ARTICLE:
If I Should Love Again is the eighth studio album released by singer and songwriter Barry Manilow. The album was recorded at United Western Recording Studios in Los Angeles, California. The album was released in 1981, and it was certified gold.

Manilow refers to it as "The most romantic album that I ever made", and remarks "I was so caught up in romance that I actually wrote music and lyrics to the title song while playing the piano facing the ocean, in a rented house on the beach in Atlantic City, New Jersey."

Reception

Bryan Buss of Allmusic retrospectively gave the album three stars (of a possible five), calling it "classic Barry Manilow; shamelessly well-crafted adult contemporary."  He concluded his review by saying "It may not be the biggest album of his career, but If I Should Love Again showcases Manilow's greatest skill: making heartbreak sound hopeful."

SUPPLIED RECORDS:
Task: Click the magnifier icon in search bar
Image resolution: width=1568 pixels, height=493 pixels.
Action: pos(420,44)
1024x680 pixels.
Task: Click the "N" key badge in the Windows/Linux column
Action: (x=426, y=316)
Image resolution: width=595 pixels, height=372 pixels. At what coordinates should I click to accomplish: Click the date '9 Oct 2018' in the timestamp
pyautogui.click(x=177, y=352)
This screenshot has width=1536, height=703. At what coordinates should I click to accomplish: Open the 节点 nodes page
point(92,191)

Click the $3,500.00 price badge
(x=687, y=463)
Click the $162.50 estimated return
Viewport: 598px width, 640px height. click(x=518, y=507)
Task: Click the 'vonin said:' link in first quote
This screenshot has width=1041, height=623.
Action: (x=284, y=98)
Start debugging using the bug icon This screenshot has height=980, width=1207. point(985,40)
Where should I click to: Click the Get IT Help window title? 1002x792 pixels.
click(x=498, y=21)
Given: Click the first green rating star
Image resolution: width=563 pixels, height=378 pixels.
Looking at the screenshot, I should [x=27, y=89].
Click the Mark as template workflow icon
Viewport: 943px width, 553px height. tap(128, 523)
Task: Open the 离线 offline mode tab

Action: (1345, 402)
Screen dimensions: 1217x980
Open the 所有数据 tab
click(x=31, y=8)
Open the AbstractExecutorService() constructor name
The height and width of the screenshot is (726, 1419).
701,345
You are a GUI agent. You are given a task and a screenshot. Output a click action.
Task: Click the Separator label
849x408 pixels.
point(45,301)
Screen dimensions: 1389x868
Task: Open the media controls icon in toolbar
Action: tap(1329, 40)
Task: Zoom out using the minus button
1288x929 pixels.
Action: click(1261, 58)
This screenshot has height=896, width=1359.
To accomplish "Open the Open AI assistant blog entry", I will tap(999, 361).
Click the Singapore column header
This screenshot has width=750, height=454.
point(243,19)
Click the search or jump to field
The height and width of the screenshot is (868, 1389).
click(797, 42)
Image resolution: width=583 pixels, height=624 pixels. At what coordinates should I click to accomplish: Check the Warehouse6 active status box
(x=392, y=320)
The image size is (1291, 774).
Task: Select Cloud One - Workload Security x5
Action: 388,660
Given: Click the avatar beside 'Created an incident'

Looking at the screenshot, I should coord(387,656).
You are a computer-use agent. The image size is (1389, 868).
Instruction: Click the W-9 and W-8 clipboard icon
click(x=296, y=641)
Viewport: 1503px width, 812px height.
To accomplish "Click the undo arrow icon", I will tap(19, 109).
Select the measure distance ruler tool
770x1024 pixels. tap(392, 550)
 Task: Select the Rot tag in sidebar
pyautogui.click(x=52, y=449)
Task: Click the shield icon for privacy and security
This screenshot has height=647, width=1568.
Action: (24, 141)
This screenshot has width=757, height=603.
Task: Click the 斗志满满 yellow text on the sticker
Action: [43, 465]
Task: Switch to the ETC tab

TASK STATEMENT: Repeat the text about the album, starting with "If I Should Love Again is" and going on through "was certified gold.", but substitute "platinum" for "gold". Rely only on the text about the album If I Should Love Again, not on the data.

COMPLETED EXERCISE:
If I Should Love Again is the eighth studio album released by singer and songwriter Barry Manilow. The album was recorded at United Western Recording Studios in Los Angeles, California. The album was released in 1981, and it was certified platinum.